Britain has the world's highest level of asthma, according to a major global survey, with as many as nine million people who have now suffered from the disease.

Britain has the world's highest level of asthma, according to a major global survey, with as many as nine million people who have now suffered from the disease.

The finding by the Global Initiative for Asthma (Gina) - an umbrella group of the world's leading experts in the disease - is based on the most exhaustive study so far of asthma's growth into one of the planet's most serious chronic illnesses.

About 300 million people world-wide have the disease, but Gina has predicted that number could leap to 450 million within 20 years because of creeping urbanisation and industrialisation.

The study has confirmed that one Briton in six - or 16 per cent of the population - is either a chronic asthmatic or has suffered from it during their lives. The figure is highest in Scotland, where nearly one person in five - 18.4 per cent - is estimated to have had the disease.

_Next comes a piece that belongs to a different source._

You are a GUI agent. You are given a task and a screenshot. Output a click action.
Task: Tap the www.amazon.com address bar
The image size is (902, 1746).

The report's conclusions - published on Tuesday to mark World Asthma Day - come after several of Britain's most respected experts accused the Government of failing to treat asthma as a major public health problem.

Speaking last week at a Royal Society of Medicine conference co-sponsored by The Independent on Sunday, they called on the Secretary of State for Health, John Reid, to give asthma a much higher priority.

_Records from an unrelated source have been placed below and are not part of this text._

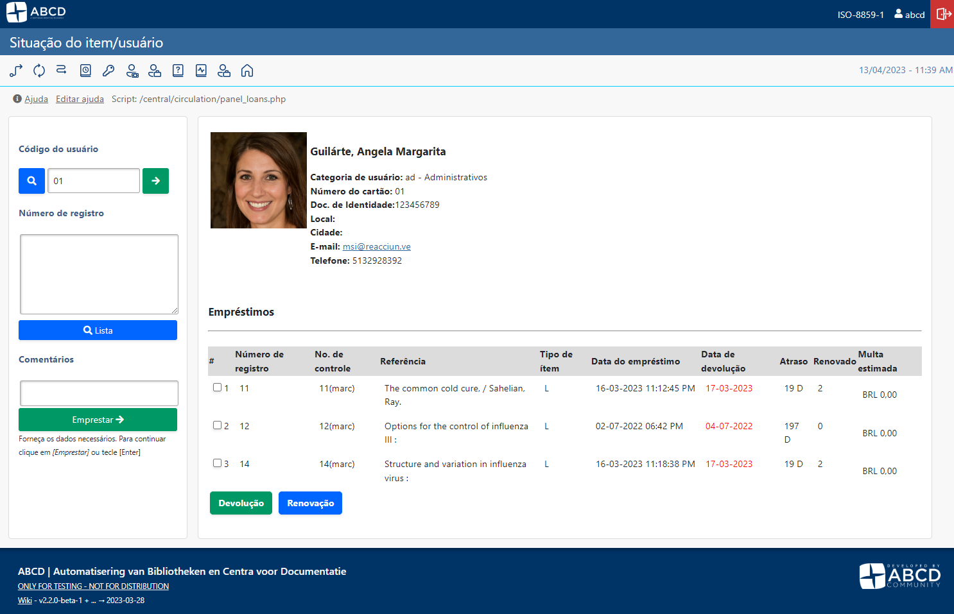Select the checkbox for loan row 2
The width and height of the screenshot is (954, 614).
[x=217, y=425]
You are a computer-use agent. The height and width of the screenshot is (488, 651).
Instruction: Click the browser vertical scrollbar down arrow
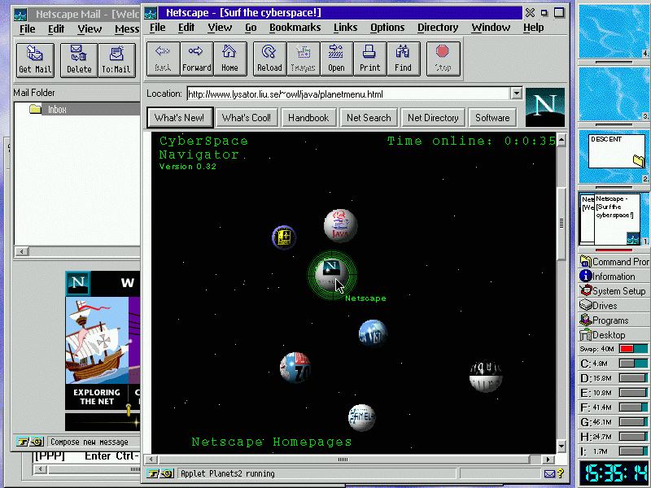[561, 447]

The sharpest criticisms came from Professor Stephen Holgate, the Government's senior adviser on air pollution and a world expert on asthma genetics. He told the audience that asthma and other respiratory illnesses had to be treated on the same level as cancer and heart disease. The UK's world-leading rates of childhood asthma, disclosed in the same survey, were "totally unacceptable," he said.

In his opening speech at the conference, Professor Holgate said the UK also had the second highest incidence of all lung diseases in Europe.

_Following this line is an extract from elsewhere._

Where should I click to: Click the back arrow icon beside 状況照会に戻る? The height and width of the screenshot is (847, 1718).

In March, Mr Reid said asthma would feature prominently in a new plan to focus on chronic diseases, alongside diabetes, and his officials have also made asthma a higher priority for GPs.

However, despite evidence that more than 5.2 million Britons suffer at any one time from asthma and 1,400 die each year, The Independent on Sunday has found that only about £5m a year is spent on asthma research - far less than on other major diseases.

By comparison, the disease is estimated to cost the NHS about £850m in medicines and hospital visits and the wider economy about £2bn a year in lost days at work and school.

Last Wednesday's conference also heard about innovative new treatments for asthma, however. Professor Holgate revealed that one new drug, Omalizumab, would be released in the UK next year.

Professor John Warner, an expert in child medicine, said recent studies suggested it was becoming far easier to predict if a child would become asthmatic - based largely on whether their airways were "twitchy" in infancy. The latest studies suggested that asthma could soon be cured in early life, and may ultimately be preventable while an infant is still in the womb.